**EXERCISE DATA**
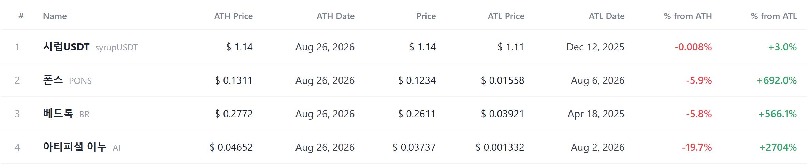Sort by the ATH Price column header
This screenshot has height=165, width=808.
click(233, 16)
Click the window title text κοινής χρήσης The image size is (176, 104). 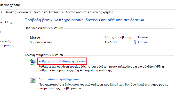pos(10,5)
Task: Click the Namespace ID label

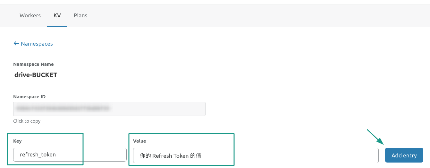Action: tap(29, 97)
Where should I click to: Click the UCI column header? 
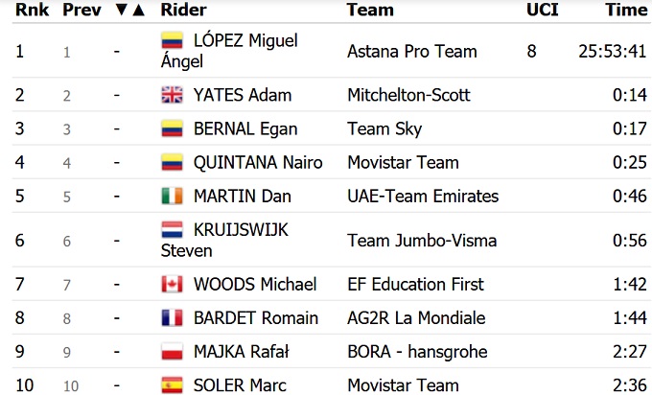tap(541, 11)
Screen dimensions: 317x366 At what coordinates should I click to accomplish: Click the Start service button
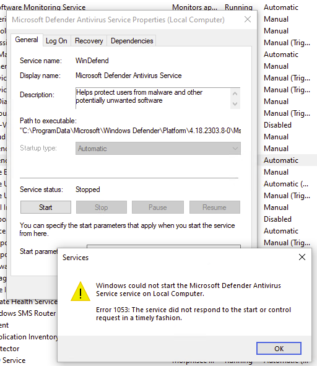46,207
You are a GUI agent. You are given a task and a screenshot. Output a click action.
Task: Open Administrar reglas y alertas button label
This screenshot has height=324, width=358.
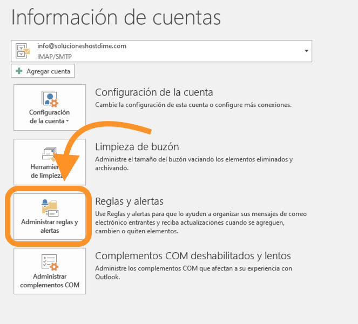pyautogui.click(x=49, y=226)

...

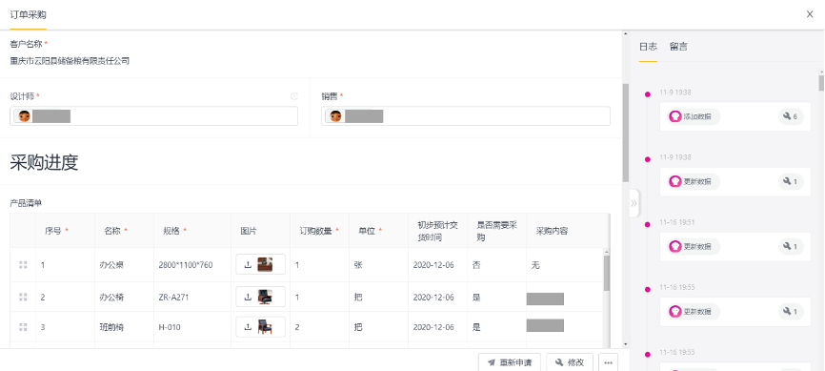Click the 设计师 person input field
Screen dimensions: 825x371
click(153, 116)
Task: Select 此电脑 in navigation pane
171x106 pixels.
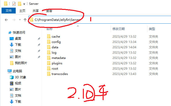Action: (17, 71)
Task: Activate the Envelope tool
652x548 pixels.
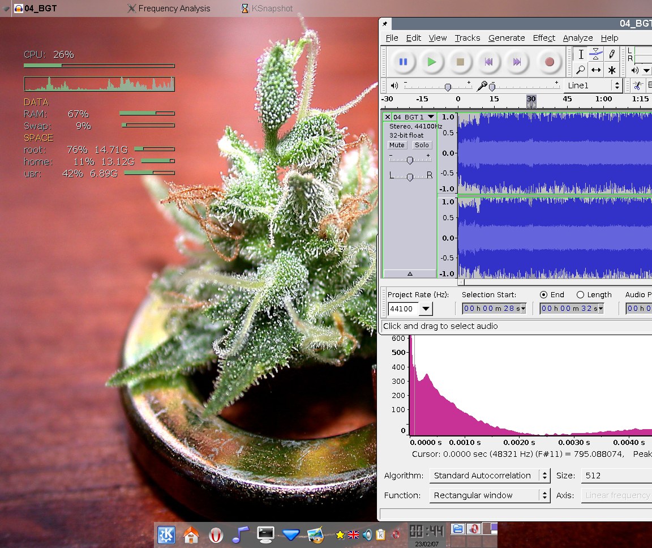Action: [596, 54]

**TO DO**
From the line containing "Where should I" through the line containing "Task: Open Administrar", copy every line above exactly, without pictures.

**TASK RESULT**
Where should I click to: Click the UCI column header? 
tap(541, 11)
Screen dimensions: 317x366 At what coordinates should I click to accomplish: Click the Start service button
46,207
You are a GUI agent. You are given a task and a screenshot. Output a click action.
Task: Open Administrar reglas y alertas button label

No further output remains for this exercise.